**What to work on:** Reproduce the records below exactly as they appear.

**Material for the task:**
◆ ◆ ◆
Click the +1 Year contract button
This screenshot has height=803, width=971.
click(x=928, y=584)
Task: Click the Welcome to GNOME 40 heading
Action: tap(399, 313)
◆ ◆ ◆
**Reply:**
Click the +1 Year contract button
This screenshot has height=803, width=971.
click(x=928, y=584)
Task: Click the Welcome to GNOME 40 heading
Action: tap(399, 313)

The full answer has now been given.